***** SOURCE DOCUMENT *****

According to a paper published in the June 29 issue of The Journal of Neuroscience, researchers were able to forecast human actions by analyzing images of test subjects’ brain activity. The results have implications for using neural messages to control prostheses.
Based on active areas in the brain, shown in an fMRI scan, researchers could predict 55 to 65 percent of the time which of three actions a person was going to do, several seconds before it happened. Photograph courtesy of Jason P. Gallivan, University of Western Ontario, London, Canada.
The scientists at the University of Western Ontario (Western), London, Canada, and the University of Oregon (OU), Eugene, used functional magnetic resonance imaging (fMRI) to scan the brains of nine volunteers over the course of the one-year study. The subjects were asked to perform one of three tasks while their brains were scanned. Jason P. Gallivan, a Western doctoral student in the Lab of Neuroimaging of Action and Perception, Centre for Brain and Mind, and his colleagues then watched for changes in activity in different areas of the brain.
According to the study, the researchers found that by using fMRI pattern recognition techniques they were able to decode object-directed grasp and reach movement intentions from human brain signals moments before their initiation. Specifically, the movements involved grasping the top of an object, grasping the bottom of an object, and touching the object. An article in CBC News, a Canadian news-source agency, stated that the researchers could only predict the action four seconds before it happened, with a 55 to 65 percent accuracy rate. Gallivan said he considers the research as exploratory, proof-of-concept work.
“This is a considerable step forward in our understanding of how the human brain plans actions,” Gallivan, the first author on the paper, said in a Western press release.
Previously, scientists had only been able to make similar predictions for animals with electrodes inserted into their brains. “Neuroimaging allows us to look at how action planning unfolds within human brain areas without having to insert electrodes directly into the human brain,” said Jody C. Culham, PhD, associate professor in the Western Department of Psychology, and the paper’s senior author. “This is obviously far less intrusive.”
Gallivan said these finding could also have clinical implications. “A potential implication of the findings is that we may be able to use these same types of intention-related brain signals in order to control prosthetic devices,” he explained.

***** DATA SUPPLIED *****

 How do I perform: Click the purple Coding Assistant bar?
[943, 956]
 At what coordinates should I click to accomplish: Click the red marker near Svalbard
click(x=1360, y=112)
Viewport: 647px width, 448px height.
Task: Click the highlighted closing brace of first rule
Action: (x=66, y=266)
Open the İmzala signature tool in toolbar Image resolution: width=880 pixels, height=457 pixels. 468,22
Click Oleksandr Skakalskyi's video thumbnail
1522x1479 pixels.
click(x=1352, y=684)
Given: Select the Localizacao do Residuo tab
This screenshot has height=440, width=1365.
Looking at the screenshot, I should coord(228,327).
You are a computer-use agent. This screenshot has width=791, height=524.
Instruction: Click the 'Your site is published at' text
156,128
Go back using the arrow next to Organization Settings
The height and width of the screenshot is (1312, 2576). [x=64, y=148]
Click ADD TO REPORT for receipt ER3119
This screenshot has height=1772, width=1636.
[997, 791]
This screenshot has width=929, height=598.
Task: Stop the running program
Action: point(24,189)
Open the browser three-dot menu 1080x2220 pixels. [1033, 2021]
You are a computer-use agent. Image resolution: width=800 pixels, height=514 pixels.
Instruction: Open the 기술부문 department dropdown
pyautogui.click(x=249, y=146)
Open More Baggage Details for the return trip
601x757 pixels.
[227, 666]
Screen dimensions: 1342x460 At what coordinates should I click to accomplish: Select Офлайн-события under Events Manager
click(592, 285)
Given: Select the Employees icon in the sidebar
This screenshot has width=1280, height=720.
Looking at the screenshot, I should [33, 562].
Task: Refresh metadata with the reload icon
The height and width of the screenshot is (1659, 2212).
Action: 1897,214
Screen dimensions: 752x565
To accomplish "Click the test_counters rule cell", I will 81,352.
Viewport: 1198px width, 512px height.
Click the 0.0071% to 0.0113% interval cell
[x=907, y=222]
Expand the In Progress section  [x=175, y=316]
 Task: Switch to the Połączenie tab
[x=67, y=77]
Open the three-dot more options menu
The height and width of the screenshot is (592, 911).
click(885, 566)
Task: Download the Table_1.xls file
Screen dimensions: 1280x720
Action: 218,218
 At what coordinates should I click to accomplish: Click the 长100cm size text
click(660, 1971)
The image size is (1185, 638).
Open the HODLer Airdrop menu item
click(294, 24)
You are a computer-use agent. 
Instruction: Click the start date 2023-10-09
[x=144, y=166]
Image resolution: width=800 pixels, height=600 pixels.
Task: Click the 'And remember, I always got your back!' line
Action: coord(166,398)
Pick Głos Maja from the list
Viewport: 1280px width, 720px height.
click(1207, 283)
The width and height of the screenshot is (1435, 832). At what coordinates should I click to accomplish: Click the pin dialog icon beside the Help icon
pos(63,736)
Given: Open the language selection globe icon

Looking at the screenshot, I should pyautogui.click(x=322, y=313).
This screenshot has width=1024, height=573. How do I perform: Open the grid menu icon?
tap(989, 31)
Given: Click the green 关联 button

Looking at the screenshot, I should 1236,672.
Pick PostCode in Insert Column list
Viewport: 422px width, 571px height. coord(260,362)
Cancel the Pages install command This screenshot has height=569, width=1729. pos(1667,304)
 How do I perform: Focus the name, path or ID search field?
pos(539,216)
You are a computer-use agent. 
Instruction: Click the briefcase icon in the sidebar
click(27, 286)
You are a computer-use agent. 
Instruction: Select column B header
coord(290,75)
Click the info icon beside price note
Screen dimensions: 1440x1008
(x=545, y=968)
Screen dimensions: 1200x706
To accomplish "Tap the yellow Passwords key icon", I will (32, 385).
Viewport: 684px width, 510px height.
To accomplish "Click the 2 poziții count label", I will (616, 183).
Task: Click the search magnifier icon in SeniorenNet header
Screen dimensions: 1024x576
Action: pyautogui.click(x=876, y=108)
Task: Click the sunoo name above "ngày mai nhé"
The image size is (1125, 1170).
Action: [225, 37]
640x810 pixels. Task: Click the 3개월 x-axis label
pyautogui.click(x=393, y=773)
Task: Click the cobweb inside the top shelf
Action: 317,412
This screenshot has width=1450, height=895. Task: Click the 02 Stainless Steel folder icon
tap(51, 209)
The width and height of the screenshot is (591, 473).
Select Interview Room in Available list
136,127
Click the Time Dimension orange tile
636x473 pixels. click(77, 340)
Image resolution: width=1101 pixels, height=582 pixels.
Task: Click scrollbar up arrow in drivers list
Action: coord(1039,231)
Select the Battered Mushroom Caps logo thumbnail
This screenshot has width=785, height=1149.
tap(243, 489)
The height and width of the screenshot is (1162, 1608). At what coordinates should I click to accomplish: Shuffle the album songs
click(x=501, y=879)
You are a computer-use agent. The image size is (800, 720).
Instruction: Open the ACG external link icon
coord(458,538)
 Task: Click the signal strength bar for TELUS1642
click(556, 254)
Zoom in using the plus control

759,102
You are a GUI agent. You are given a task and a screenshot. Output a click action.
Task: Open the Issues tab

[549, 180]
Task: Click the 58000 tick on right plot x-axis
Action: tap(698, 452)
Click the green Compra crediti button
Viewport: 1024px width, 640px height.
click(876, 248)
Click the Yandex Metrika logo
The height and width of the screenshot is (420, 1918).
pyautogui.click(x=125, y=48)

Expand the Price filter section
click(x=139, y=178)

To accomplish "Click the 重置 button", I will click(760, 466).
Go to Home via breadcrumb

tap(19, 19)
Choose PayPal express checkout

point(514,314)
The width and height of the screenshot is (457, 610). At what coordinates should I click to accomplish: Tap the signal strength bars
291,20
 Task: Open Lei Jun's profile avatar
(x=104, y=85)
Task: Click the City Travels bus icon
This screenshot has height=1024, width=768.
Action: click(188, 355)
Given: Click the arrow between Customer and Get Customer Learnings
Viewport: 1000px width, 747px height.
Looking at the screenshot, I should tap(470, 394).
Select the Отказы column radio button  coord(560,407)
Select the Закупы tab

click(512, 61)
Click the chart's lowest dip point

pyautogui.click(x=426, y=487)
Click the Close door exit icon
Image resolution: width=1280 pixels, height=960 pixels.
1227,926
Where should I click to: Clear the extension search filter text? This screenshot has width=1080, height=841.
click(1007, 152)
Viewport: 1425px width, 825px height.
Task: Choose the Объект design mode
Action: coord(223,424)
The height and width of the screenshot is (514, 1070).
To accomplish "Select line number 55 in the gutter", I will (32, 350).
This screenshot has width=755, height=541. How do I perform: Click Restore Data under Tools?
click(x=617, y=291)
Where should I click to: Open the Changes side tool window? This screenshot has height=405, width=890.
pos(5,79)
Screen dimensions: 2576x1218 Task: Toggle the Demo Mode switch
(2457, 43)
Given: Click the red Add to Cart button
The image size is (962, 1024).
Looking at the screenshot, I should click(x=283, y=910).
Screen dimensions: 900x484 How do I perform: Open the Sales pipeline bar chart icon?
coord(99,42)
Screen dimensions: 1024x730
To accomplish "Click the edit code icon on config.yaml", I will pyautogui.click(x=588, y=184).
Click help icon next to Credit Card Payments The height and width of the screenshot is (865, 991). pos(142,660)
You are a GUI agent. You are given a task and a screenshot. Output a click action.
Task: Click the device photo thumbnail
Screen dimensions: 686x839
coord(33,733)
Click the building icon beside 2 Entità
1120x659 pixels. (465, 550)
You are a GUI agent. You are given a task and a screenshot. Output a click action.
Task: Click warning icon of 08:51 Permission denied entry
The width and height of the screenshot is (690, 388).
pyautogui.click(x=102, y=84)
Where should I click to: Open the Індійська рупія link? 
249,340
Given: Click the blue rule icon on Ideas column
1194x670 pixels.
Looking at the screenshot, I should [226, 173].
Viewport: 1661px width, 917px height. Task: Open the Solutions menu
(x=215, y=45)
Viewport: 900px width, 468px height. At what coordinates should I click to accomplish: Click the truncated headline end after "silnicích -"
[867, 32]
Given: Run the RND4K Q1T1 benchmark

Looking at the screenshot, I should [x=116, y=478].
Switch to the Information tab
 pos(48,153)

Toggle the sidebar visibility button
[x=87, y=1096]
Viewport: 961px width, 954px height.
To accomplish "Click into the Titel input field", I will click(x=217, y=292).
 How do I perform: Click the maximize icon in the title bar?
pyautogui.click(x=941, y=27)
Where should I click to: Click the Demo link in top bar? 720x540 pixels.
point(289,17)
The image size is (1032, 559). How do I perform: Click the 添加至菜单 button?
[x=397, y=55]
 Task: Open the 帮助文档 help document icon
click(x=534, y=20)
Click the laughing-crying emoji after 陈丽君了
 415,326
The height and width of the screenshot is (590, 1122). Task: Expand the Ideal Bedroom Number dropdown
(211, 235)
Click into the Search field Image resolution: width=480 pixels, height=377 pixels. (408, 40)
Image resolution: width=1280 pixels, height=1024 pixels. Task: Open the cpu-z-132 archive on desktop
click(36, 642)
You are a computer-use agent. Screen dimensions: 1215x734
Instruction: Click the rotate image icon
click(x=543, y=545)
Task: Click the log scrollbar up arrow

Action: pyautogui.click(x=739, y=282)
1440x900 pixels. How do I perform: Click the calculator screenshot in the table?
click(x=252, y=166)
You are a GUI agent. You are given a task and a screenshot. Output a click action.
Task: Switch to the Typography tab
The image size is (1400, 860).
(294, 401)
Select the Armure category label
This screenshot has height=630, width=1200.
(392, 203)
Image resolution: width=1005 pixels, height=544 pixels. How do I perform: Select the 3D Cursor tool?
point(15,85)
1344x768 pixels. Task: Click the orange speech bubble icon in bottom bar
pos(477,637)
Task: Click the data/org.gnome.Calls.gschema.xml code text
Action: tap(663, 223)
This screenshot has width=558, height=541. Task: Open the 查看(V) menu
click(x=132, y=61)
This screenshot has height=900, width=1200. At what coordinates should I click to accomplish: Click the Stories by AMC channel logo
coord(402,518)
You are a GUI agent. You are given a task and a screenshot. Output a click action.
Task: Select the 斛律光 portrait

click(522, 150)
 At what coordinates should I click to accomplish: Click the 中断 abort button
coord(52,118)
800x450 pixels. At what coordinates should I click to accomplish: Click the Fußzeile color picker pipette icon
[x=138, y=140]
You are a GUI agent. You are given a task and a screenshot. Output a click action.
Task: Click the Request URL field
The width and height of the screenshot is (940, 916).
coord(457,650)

*****

§ TO DO
- a) In the article, how many volunteers had their brains scanned during the study?
- b) Please reproduce the article's text from "According to the" to "Western press release.".

§ COMPLETED EXERCISE
- a) Nine volunteers.

- b)
According to the study, the researchers found that by using fMRI pattern recognition techniques they were able to decode object-directed grasp and reach movement intentions from human brain signals moments before their initiation. Specifically, the movements involved grasping the top of an object, grasping the bottom of an object, and touching the object. An article in CBC News, a Canadian news-source agency, stated that the researchers could only predict the action four seconds before it happened, with a 55 to 65 percent accuracy rate. Gallivan said he considers the research as exploratory, proof-of-concept work.
“This is a considerable step forward in our understanding of how the human brain plans actions,” Gallivan, the first author on the paper, said in a Western press release.